-- start of DATASET RECORDS --

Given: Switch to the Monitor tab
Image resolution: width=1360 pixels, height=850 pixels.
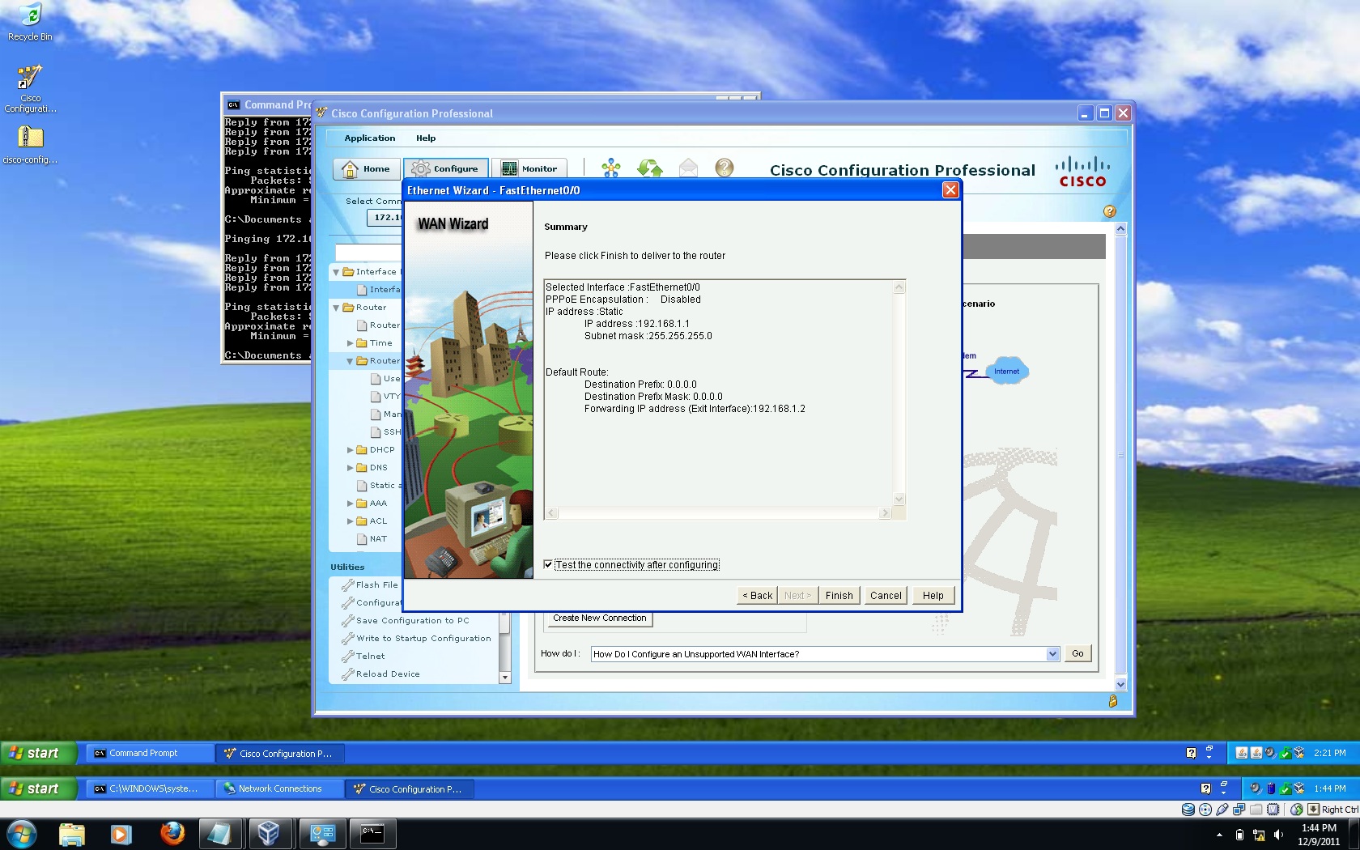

-- end of DATASET RECORDS --
-- start of DATASET RECORDS --

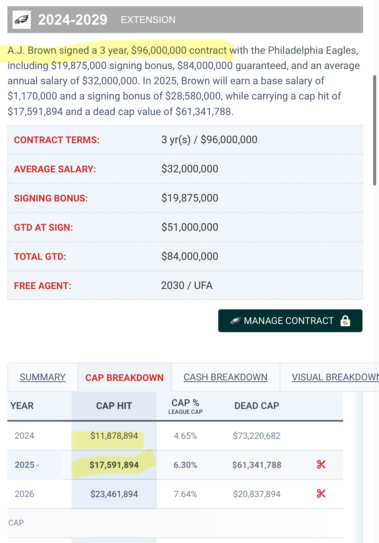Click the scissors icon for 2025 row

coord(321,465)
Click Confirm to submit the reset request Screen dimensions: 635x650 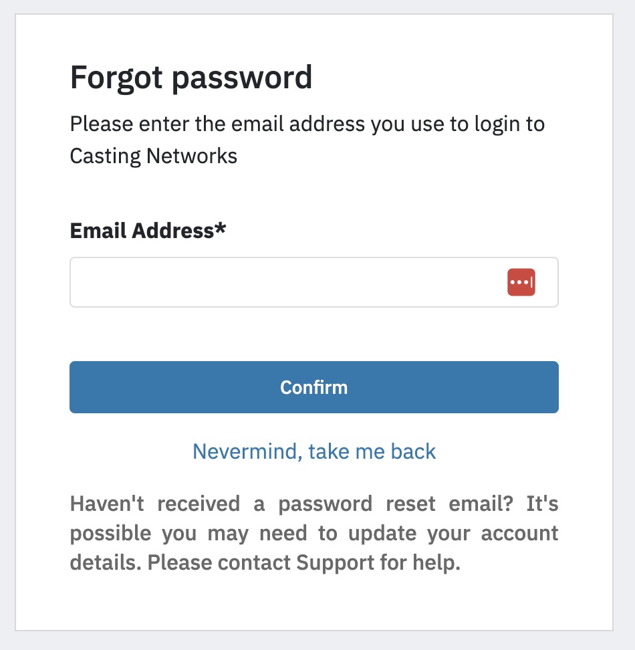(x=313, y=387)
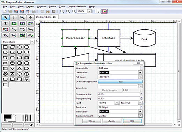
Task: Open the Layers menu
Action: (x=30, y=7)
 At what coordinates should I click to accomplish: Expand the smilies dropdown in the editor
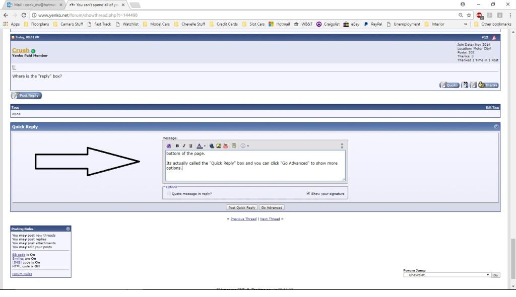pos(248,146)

-- end of DATASET RECORDS --
-- start of DATASET RECORDS --

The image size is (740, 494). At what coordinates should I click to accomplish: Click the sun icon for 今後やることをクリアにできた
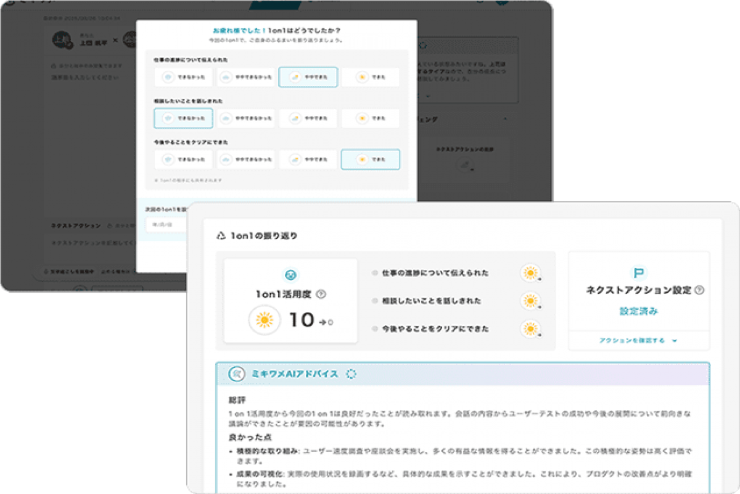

-- end of DATASET RECORDS --

TASK GOAL
Copy out the rows from the line with "Given: Switch to the Monitor tab" to the line with "Image resolution: width=1360", verbatim.

COMPLETE RESPONSE
Given: Switch to the Monitor tab
Image resolution: width=1360 pixels, height=850 pixels.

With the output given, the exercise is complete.